Ob Karlsruhes City den Vorstellungen entspricht, stellt sich z.B. korrekt in folgender Zahlenreihe dar: 1992: 51%, 1996: 52%, 1999: 32%, 2001: 43%. Verglichen wurde zunächst 1992 mit 2001. Diese 8% Abwärtsbewegung wurden als klarer Trend bezeichnet, während die 11% Aufwärtsbewegung von 1999 auf 2001 nur mit dem Wort "leicht" demgegenüber kleingeredet wurden. Weder sind 11% "leicht", auch gegenüber den 8%, noch ergeben diese 4 Zahlen einen verlässlichen Trend in irgendeine Richtung.
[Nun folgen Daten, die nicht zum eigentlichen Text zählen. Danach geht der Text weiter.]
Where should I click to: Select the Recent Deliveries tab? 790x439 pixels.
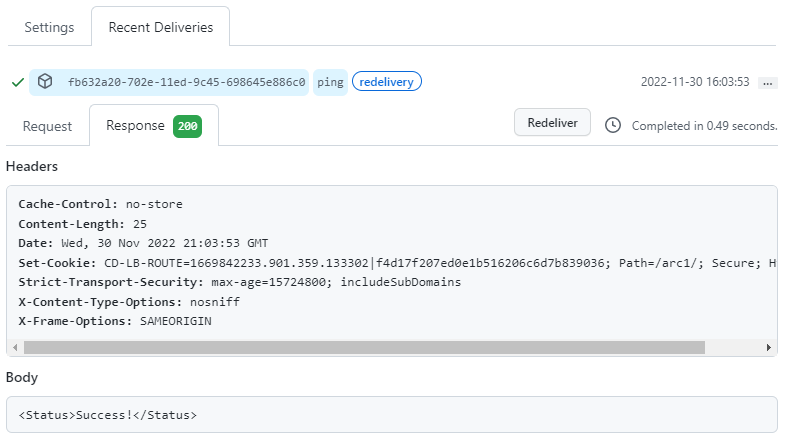pyautogui.click(x=160, y=27)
Der 20%-ige Abschwung von 1996 auf 1999 ist in der Tat eine deutliche Warnung, die es zu analysieren und beachten gilt und die man keinesfalls als schon überwunden betrachten darf. Dazu bedarf es aber keiner solchen Wortspiele, sie schaden eher der Sache.
Bei der Ausgestaltung der Fußgängerzone wurde auf die Angabe konkreter Zahlen verzichtet, aber beim Vergleich mit den Zahlen aus 1999 kommen Zweifel an der Korrektheit der Aussage auf, da hier ein Wert, der 1999 eher als Viertel bezeichnet werden muss, eine leicht sinkende(!) Tendenz auf einen Wert um ein Drittel herum haben soll.
Bei der Bewertung des Marktplatzes verzichtet man dagegen auf Vergleiche und stellt nur den hohen Wert der Zustimmung heraus. Diese sank aber, falls die neuen Werte stimmen.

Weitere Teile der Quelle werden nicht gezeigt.